In conclusion, the best machine learning model (random forest regression) predicted the ACL failure load in porcine subjects with lower error and lower bias than the benchmark linear regression model. The application of the random forest regression model to human T2* data at 9 months post-surgery shows a potential relationship with the incidence of revision surgery out to 2 years, where patients with a higher estimated failure load score showed a decreased incidence of revision surgery, though more data are needed to support these clinical pilot results.

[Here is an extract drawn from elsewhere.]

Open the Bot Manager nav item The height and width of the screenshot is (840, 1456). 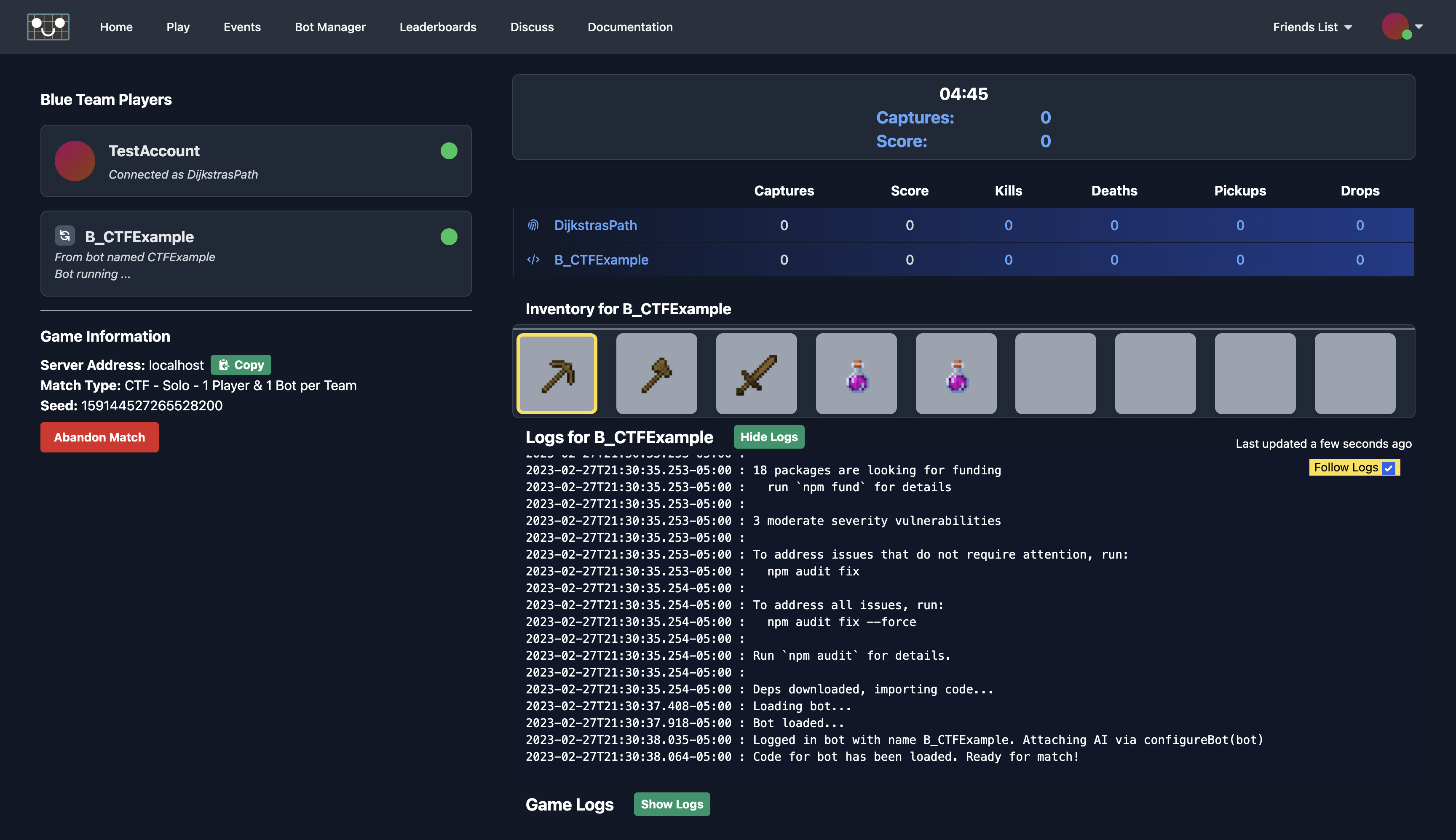(330, 27)
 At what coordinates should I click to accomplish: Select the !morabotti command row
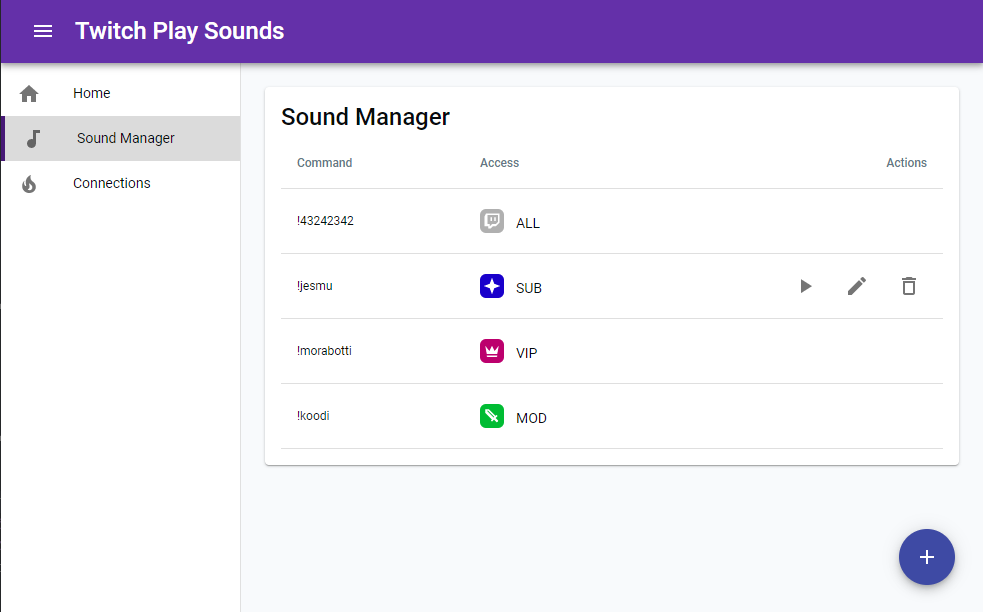click(324, 351)
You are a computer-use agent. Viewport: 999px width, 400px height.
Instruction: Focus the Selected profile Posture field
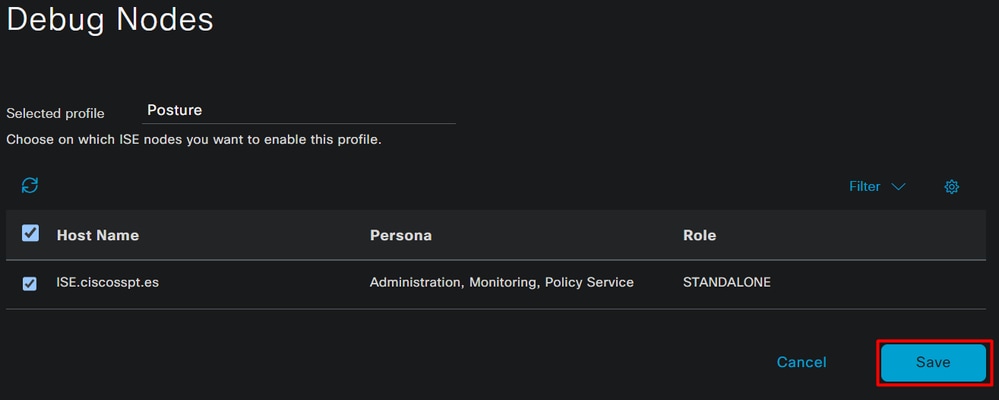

Estimating structural properties of the ACL post-surgery may therefore be a relevant biomarker for both clinical and research applications.

Methods

Model development

Porcine data

Data were acquired from two previous studies of ACL transection followed by surgical repair with the BEAR implant in Yucatan minipigs (Fig. 4A)30,31. These studies were performed to meet the ARRIVE guidelines and were IACUC approved. In the first study, paired MRI and tensile failure load data of the ACL repaired limb and contralateral uninjured limb were available at 12 (n = 13) and 24 weeks post-surgery (n = 16)30,31. In the second study, the same data were available at 24 weeks post-surgery (n = 36)31,39. In total, paired MRI and tensile failure load data were available for 65 minipigs.

Figure 4
figure 4

(a) Animal study to evaluate the five prediction models to select the one with the lowest mean absolute error (MAE). (b) STROBE diagram detailing the available BEAR III trial data analysis using the best prediction model determined in the animal study (dashed arrow). ACL anterior cruciate ligament, BEAR Bridge-enhanced ACL Restoration, t time, mo month.

For the pig studies, MRI T2* relaxometry scans were acquired using a 3 T magnet (PRISMA, Siemens, Erlangen, Germany) with a 6-channel flexible coil (Flexcoil; Siemens), and a gradient echo 4-echo sequence (FA = 12°; TR = 29 ms; TE1 = 2.8 ms, TE2 = 7.9 ms, TE3 = 13 ms, TE4 = 18 ms; FOV = 160 mm; 512 × 512 acquisition matrix, voxel size of 0.3125 mm × 0.3125 mm × 0.8 mm)30,40. Both the surgical and contralateral knees were imaged. Following in vivo imaging of both knees, the animals were euthanized, and the hind limbs were harvested and frozen at − 20 °C until mechanical testing30,31. The porcine data were randomly split and stratified by subject into an 80% training (n = 52) set and a 20% test (n = 13) set. Given the small sample size, a cross validation within the training set was performed as it is more robust than an independent validation set38.

MR image processing

The ACL was manually segmented from the image volume by one segmenter with 4 years of experience (SWF) using commercial imaging software (Mimics Research 19.0; Materialise, Leuven, Belgium). Voxel-wise T2* relaxation times were calculated by fitting an exponential decay curve to the per echo signal intensities41. Based on our previous studies, the following MR variables were extracted for potential inclusion in the prediction models: median T2*, mean T2*, standard deviation T2*, skew T2*, first quartile (Q1) T2*, third quartile (Q3) T2*, average cross-sectional area (CSA), and sub-volume proportions (Prop 1–4)18,30. Average CSA was estimated as ligament volume divided by ligament length. Four sub-volume proportions were identified by binning voxels by relaxation time (0–12.5 ms, 12.5–25 ms, 25 ms, 25–37.5 ms, 37.5–50 ms) and dividing by the total ligament volume. All these variables were selected because they are either ligament size-invariant or ligament size-normalized. It was expected that these variables would scale more readily from pigs to humans. All variables were standardized by z-scoring prior to use by the machine learning models.

Biomechanical testing

The porcine hind limbs were thawed to room temperature prior to biomechanical testing. The joints were dissected down to the femur-ACL-tibia complex, then the femur and tibia were potted in PVC pipes and secured with a urethane resin (SmoothCast; Smooth-On, Macungie, PA). Each sample was mounted for mechanical testing in a servo-hydraulic material testing system (MTS 810, Eden Prairie, MN) such that the long axis of the ACL was aligned with the tensile load vector. Tensile loading was then applied at a rate of 20 mm/min until failure31. Failure load, yield load, and stiffness were calculated for each specimen as previously described30. Given the high correlation between these three variables18,20,30, only failure load was evaluated in the present study (Fig. 5).

Figure 5
figure 5

Histogram showing the range of failure loads measured during the biomechanical testing of the porcine limbs.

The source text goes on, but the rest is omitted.